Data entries
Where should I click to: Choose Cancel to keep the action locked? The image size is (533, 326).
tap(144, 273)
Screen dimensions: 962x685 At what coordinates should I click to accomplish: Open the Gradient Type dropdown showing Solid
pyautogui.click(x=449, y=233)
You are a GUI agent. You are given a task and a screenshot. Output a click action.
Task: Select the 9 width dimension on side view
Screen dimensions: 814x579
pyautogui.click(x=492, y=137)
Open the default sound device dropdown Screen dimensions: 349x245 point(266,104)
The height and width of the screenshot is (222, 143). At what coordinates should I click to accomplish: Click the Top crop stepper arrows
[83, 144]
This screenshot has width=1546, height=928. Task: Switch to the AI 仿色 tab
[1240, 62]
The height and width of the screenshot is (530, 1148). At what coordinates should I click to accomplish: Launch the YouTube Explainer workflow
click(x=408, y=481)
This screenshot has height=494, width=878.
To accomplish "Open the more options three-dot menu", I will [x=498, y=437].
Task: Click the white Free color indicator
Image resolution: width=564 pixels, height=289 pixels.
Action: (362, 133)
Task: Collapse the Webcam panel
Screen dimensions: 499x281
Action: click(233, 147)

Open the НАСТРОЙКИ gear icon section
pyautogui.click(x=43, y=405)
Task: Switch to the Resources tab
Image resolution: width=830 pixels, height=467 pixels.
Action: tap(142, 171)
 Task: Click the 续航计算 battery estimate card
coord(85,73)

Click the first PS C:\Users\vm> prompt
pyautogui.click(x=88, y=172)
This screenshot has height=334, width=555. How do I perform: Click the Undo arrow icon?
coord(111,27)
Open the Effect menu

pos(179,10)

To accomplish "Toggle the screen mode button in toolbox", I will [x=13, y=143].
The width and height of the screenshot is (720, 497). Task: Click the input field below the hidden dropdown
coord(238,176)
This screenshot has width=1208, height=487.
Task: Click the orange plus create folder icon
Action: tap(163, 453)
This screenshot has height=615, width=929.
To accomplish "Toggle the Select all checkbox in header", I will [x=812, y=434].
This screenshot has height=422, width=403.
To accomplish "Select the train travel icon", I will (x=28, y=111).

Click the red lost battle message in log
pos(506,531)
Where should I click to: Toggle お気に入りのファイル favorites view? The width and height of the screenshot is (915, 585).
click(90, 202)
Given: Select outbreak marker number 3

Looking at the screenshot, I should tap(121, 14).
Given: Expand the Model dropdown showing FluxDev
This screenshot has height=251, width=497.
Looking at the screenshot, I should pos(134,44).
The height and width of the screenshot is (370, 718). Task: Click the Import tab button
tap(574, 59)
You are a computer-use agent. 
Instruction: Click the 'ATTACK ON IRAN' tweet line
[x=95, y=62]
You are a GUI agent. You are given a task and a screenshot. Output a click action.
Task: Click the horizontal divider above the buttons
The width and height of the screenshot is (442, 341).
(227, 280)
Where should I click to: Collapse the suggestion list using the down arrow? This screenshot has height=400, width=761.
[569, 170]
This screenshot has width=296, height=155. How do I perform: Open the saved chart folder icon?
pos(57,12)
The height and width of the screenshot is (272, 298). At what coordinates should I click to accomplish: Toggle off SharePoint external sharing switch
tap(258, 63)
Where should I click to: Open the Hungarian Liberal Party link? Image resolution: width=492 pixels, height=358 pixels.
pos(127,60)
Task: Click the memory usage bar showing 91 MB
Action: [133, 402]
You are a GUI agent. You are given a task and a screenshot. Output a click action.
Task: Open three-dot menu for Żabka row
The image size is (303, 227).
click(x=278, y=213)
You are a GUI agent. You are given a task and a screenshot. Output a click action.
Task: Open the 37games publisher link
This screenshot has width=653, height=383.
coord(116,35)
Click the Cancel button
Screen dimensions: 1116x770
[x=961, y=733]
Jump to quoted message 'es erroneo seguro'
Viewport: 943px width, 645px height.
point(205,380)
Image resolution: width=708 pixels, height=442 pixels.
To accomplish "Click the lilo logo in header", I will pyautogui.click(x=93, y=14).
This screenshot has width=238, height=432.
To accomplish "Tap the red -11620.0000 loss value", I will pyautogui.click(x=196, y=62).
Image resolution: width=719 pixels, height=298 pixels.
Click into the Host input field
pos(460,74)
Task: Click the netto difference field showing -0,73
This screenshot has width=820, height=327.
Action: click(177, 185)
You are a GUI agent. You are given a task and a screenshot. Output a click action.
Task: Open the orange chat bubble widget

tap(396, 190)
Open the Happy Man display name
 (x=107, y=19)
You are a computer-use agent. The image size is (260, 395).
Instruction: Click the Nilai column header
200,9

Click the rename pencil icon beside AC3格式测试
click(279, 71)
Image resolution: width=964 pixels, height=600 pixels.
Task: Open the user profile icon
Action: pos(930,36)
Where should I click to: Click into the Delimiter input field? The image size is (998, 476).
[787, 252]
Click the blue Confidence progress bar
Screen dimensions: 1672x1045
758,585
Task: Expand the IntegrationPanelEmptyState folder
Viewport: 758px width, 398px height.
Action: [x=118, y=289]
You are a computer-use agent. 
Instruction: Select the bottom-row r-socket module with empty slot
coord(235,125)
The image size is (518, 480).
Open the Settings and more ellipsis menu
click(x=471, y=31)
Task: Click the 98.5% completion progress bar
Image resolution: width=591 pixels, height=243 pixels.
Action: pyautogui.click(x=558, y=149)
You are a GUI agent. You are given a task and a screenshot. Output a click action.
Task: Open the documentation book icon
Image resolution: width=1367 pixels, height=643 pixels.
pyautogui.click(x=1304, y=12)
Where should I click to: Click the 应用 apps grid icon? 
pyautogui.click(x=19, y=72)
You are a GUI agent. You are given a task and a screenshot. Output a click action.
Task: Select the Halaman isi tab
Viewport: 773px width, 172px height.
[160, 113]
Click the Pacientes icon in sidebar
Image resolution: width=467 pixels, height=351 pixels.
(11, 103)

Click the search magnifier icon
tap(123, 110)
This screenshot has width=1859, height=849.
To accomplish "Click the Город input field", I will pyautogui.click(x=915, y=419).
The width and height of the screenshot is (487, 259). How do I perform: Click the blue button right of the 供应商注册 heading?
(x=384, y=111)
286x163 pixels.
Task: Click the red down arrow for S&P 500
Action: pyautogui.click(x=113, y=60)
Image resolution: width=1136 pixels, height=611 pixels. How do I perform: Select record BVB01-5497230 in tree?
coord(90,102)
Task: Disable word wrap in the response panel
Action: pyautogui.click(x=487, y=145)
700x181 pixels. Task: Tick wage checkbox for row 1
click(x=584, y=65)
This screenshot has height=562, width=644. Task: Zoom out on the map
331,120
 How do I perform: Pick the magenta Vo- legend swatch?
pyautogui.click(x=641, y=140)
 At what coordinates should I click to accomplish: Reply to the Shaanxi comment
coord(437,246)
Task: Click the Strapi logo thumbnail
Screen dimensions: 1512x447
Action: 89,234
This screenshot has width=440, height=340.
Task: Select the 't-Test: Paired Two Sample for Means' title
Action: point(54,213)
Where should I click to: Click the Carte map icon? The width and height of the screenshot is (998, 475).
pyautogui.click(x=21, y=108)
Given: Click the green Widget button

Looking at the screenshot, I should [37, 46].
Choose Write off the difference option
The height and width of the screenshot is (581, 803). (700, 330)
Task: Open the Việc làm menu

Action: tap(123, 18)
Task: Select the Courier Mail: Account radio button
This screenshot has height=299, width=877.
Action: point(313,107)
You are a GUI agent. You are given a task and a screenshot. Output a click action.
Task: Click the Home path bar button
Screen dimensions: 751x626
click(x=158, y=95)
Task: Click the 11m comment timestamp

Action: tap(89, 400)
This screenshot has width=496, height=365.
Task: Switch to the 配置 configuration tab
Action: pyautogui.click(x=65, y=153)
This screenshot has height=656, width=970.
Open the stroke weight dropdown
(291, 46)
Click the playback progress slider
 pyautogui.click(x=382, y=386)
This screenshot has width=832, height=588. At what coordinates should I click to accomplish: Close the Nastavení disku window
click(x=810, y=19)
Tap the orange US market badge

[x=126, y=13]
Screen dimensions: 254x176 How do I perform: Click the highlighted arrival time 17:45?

■ **Task brief**
Only the lines with the string "Expand" are wanted; pick them out of the records above and copy them.

■ **Task output**
Given: Expand the Model dropdown showing FluxDev
Task: Expand the IntegrationPanelEmptyState folder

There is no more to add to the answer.